Given passage:
##############################

This post is the first of a series on navigating the personal statement.

It’s by the author of A Comprehensive Guide to the Law School Personal Statement, Margaret Klein, PhD, a personal statement editor.


It has to answer the question: “Why Law School?”

Remember writing your personal statement for undergraduate admissions? There was a huge amount of latitude about the topic. People wrote about their travels, about their moral dilemmas, about their love of opera— anything that demonstrates positive personal and intellectual qualities works.

High school seniors can write about (almost) anything because they are not expected to know where they are headed. Undergraduate education is all about exploration. So, for incoming students, there is no pressure to name their future major, and certainly not their future career.

Law school personal statements are different. Law school is not a time of educational and personal exploration– it is a professional training program. For this reason, every excellent law school personal statement tells the story of why the applicant wants a legal education.

This does not mean that the law school personal statements have to be dry or boring, and they should definitely not begin with “I want to go to law school because…” In fact, the best personal statements are both exciting and explain why the applicant wants to be a lawyer!

Take, for example, the personal statement of a former professional athlete I worked with, who wrote about how his league did not provide adequate care and compensation to injured and disabled athletes, and that he wanted to return to sports as a lawyer for injured players. Or the woman who wrote that having had family members die in Holocaust had made her preoccupied with issues of human rights– going to law school would allow her to put her knowledge into action. These topics are personal, gripping, and they explain to the admissions officer why you are applying.

##############################

Data provided:
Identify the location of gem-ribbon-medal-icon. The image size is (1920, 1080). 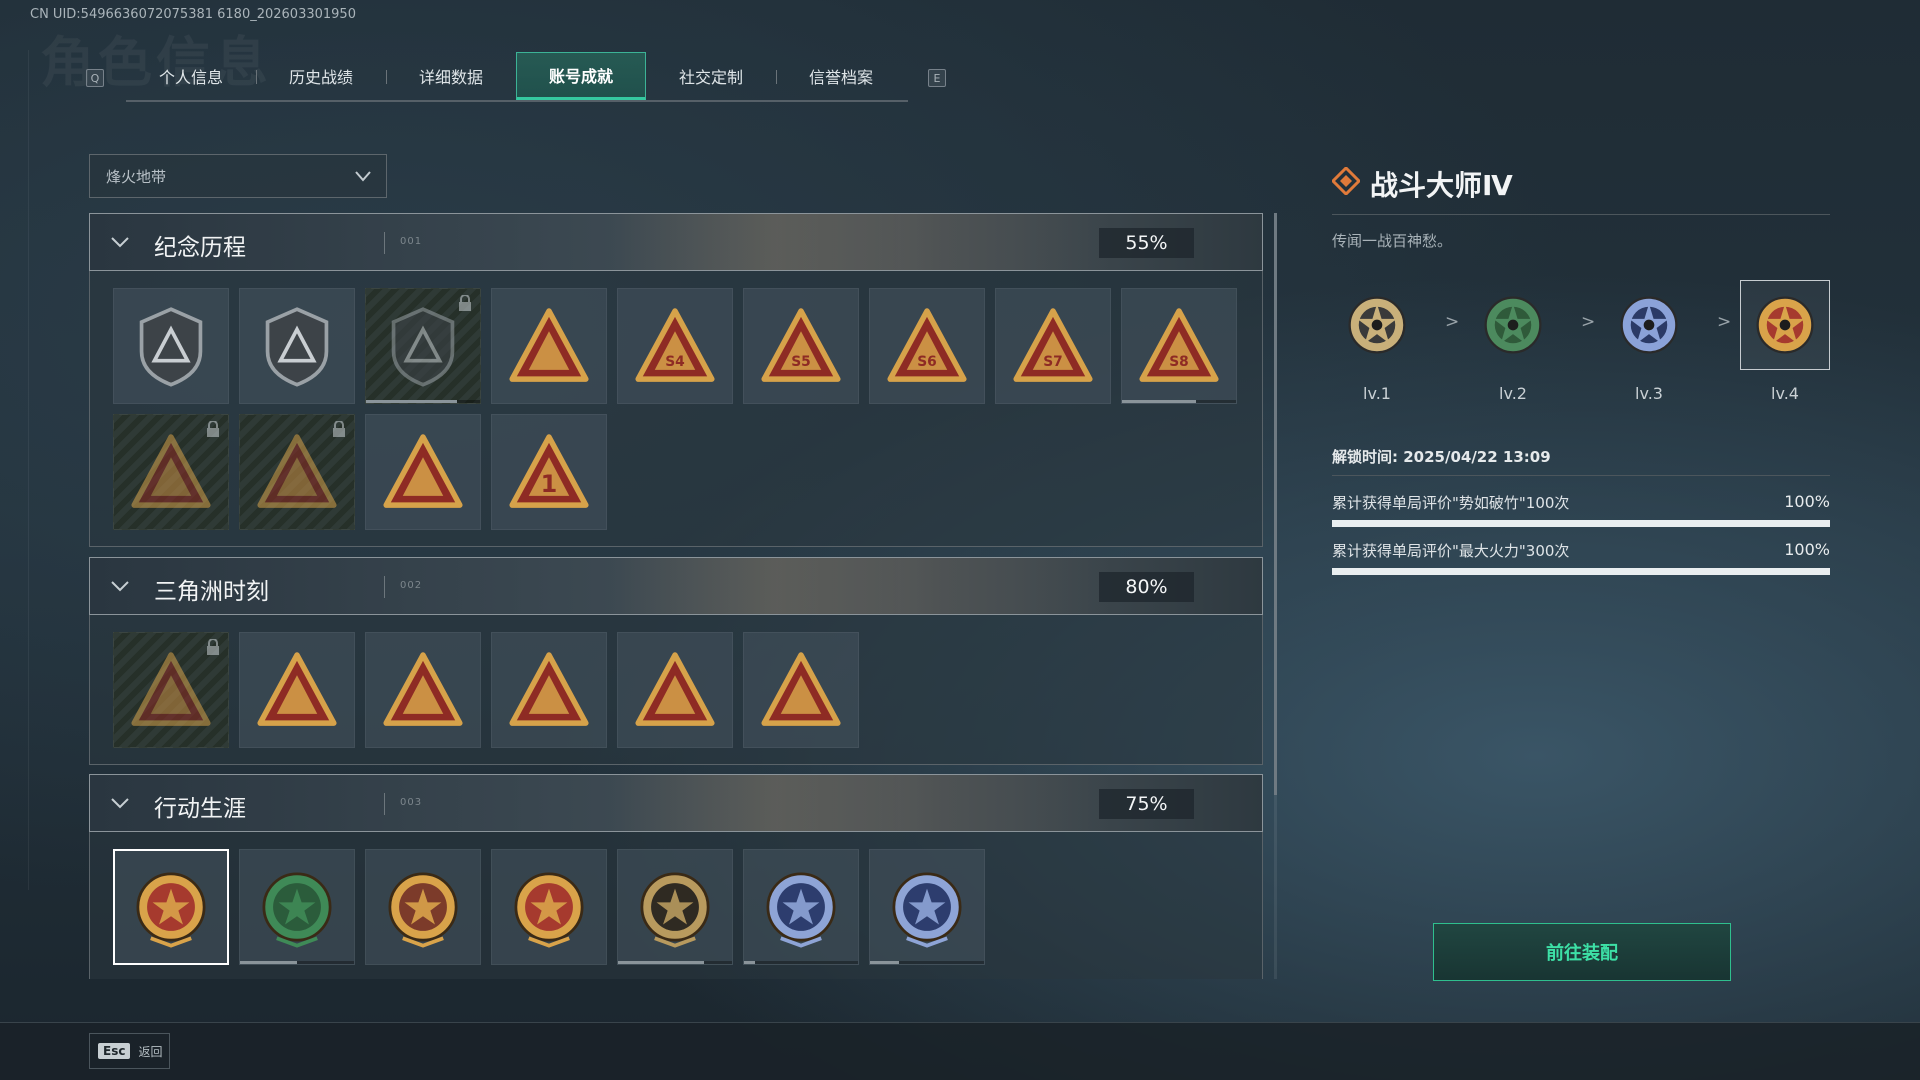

##############################

Assignment: Continue the passage on law school personal statements from its final sentence, keeping the same voice.

Exercise answer:
Any major life decision, like the decision to become a lawyer, has a back story, and those stories are usually pretty interesting! Your job is to articulate your story. When I begin working with private clients, I direct them to be totally honest, and then I ask: “Why do you want to go to law school?” The conversation evolves from there, as I get a sense for the applicant, from the perspective of their law-school ambitions.

So, have a discussion with a friend or family member about your motivations. Be honest. Take notes. There are infinite possible motivations that can turn into essays. For example, having had mentors who were lawyers, wanting to pursue a certain area in law that appeals to you, or having a certain mental style or skills (such as an eye for detail, a love of logical argumentation, etc.) that will help you in the profession. Obviously, there is a reason that you are applying to law school, you just need to articulate what that is, and tell its story!